Other drugs called Zimelidine, the first SSRI-type antidepressant causing paralysis was withdrawn and delayed the release of Prozac in 1973, which itself is associated with severe side effects.PROZAC has an interesting story.

Many drug formulations are washed off due to animal experimentation and testing, the FDA selected the formulation that it judged safe because the difference between the pharmacological dose and the toxic dose was large enough to risk the drug on the market.

Based on experience, the correlation of animal data with human data is generally poor and cannot be predicted precisely. According to Dr Ralph Heywood, as one Scientific Executive of Huntingdon life Sciences, one of the largest laboratories engaged in animal drug testing, he estimated that:

Pharmacological and toxicological data vary among species. Animal-based studies will only prove that some drugs are toxic or not in the species tested. If the pharmacological dose to the toxic dose ratio is low, then the benefit to risk ratio is supposed to be low. In this case, regulators conclude that the drugs are likely to harm humans although only clinical trials will confirm or invalidate this assumption as evidenced by the list of drugs that did not pass the animal tests and gave false positive. Such drugs are or were valuable indeed, they are still used or not (corticosteroids, Depo-Provera, furosemide, isoniazid, penicillin, chloroform, digitalis, morphine, and so on).

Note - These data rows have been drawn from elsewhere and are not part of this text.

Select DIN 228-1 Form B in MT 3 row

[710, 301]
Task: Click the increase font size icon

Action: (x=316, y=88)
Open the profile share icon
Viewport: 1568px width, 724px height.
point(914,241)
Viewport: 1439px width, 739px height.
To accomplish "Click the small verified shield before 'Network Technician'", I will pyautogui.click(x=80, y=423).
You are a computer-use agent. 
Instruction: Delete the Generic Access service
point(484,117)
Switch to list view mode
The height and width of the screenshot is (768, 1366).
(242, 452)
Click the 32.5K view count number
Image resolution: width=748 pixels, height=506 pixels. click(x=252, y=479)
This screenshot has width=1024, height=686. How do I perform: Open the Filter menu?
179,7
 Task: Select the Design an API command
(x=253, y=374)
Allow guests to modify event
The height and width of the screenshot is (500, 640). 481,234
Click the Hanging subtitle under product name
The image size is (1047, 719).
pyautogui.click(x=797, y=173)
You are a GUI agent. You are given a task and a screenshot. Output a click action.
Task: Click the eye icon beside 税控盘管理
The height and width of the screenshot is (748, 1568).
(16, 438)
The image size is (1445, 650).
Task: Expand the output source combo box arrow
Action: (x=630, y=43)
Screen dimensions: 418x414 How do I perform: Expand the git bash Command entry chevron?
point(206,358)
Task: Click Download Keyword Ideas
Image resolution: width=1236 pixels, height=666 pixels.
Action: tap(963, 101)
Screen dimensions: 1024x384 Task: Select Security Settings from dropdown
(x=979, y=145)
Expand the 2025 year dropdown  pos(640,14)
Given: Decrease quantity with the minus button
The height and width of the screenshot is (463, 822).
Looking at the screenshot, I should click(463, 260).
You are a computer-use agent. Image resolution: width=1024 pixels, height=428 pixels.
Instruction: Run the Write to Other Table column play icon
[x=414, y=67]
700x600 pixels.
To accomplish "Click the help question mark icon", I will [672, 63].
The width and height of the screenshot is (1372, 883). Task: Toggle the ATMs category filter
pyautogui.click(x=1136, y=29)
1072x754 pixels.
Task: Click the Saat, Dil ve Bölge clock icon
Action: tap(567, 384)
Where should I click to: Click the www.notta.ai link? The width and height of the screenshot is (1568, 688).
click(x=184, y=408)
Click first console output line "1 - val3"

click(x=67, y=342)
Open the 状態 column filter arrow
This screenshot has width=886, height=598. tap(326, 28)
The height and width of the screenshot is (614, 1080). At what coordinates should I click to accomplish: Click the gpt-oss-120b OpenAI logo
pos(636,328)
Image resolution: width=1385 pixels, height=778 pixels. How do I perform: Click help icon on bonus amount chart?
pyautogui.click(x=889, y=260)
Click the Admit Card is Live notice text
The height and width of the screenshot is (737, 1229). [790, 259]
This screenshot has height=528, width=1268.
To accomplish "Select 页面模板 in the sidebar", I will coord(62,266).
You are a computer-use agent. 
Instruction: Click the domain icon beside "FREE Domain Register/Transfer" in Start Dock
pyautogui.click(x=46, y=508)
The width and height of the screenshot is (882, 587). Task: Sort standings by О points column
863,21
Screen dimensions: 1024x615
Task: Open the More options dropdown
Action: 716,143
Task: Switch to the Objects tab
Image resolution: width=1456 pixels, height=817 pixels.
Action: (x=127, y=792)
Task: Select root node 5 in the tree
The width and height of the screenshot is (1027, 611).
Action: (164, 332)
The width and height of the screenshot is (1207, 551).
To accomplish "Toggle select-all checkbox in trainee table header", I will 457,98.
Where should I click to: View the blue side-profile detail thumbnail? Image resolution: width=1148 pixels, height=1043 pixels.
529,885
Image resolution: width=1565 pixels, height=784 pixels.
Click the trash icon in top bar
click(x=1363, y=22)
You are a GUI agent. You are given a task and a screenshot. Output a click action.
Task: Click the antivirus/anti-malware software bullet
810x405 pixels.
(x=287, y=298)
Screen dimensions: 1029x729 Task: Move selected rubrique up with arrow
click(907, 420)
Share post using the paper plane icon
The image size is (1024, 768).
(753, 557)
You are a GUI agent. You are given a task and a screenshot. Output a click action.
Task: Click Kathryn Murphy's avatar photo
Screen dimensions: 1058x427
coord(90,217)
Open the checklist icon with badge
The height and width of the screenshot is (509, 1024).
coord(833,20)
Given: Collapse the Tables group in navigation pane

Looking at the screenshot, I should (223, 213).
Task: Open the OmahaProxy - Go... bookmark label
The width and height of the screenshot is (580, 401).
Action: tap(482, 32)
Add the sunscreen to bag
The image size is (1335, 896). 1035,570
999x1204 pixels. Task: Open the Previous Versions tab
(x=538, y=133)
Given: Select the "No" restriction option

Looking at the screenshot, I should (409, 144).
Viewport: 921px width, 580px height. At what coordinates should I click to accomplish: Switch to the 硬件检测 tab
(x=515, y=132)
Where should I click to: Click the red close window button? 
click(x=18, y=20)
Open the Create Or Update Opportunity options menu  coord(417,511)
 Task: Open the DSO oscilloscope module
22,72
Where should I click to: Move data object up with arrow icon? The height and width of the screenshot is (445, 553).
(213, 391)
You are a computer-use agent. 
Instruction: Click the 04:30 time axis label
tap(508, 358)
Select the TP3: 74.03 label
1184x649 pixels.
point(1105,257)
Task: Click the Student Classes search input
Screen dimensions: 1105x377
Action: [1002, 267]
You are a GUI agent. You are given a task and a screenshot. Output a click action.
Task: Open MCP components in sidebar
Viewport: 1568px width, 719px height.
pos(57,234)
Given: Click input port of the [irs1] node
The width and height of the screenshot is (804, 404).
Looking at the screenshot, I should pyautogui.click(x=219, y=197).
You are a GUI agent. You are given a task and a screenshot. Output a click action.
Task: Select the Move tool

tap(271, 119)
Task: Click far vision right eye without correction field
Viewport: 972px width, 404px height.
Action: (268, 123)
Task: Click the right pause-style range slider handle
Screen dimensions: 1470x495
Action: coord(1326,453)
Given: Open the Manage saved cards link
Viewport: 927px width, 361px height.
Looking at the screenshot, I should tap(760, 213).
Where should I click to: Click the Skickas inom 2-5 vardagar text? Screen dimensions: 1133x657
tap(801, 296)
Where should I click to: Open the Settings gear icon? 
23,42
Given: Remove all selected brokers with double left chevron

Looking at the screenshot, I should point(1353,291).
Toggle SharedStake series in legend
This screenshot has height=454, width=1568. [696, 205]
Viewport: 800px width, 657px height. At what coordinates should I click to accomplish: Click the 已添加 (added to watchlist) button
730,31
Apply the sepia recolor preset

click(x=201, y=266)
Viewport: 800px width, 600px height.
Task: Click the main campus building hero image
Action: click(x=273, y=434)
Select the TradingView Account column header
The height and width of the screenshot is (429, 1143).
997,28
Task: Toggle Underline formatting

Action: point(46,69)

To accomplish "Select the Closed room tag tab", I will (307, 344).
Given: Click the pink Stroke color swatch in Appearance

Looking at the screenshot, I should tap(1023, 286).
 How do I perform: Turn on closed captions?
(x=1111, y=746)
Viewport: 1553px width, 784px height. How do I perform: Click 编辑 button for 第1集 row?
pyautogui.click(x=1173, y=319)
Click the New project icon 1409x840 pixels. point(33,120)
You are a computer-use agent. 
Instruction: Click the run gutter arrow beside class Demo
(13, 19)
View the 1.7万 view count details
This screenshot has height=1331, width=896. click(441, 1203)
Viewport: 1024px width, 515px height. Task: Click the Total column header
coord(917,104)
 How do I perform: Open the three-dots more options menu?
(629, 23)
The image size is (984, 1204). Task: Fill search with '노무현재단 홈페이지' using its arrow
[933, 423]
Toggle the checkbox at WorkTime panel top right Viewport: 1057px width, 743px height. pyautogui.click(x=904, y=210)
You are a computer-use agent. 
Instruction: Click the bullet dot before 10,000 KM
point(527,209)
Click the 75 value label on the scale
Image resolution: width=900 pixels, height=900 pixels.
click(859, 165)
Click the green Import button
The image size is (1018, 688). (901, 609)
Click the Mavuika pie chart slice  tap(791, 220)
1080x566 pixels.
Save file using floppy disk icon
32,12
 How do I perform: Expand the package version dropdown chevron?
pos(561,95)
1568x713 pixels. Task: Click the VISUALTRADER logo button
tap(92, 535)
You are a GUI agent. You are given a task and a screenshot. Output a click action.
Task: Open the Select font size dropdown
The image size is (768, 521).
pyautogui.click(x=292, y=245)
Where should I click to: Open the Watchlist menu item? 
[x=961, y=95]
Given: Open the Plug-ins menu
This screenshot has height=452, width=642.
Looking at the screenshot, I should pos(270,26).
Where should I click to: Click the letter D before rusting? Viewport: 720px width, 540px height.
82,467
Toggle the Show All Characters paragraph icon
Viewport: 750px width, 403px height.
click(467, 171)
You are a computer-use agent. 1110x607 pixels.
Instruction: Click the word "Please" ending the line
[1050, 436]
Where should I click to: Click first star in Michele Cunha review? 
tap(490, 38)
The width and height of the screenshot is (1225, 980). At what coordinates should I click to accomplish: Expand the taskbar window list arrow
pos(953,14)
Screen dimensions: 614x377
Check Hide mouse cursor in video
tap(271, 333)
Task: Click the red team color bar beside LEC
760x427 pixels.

Even though the pharmacological dose to the toxic dose ratio is high, the same variability applies among species but the drug industry and regulators will feel more confident though. However, the drug is still potentially toxic or of no use, neutral, as evidenced by the list of drugs that pass the animal tests but fail clinical trials or were recalled later on (thalidomide, diethylstilbestrol, suprofen, eraldin, chloramphenicol, phenylpropanolamine, this one by the way, in the U.S. 500 women under 50 were estimated to be suffering strokes as a result of PPA, some in their 20s. This is not a low number, not to mention the cases that were not reported and the cases that were wrongly diagnosed. What did the FDA wait for? More cases? There is no animal model, which could predict the toxicity, and PPA was tested extensively.

A very small percentage of all the research carried out on laboratory animals in industry, universities, medical schools and biomedical institutes worldwide, result in some useful applications. The rest produces a volume of data, published or not, that nobody really knows what to do with it. Some of the principles and drugs, proven safe and efficacious in animals, will then be tested during clinical trials (research involving human subjects) with a 80% chance of being uninformative.

At least, 80% of these clinical trials fail and 20% of drugs and medical devices are assessed by regulatory bodies but at the end of the process only 5% (of the 20%) go to the market. For instance, of 1000 drugs that were tested on animals, one will make it to the market with a 50% chance to be recalled or relabeled, given the FDA figures between 1975-85. Finding drugs cost tens of millions of dollars and takes an average of 7 years.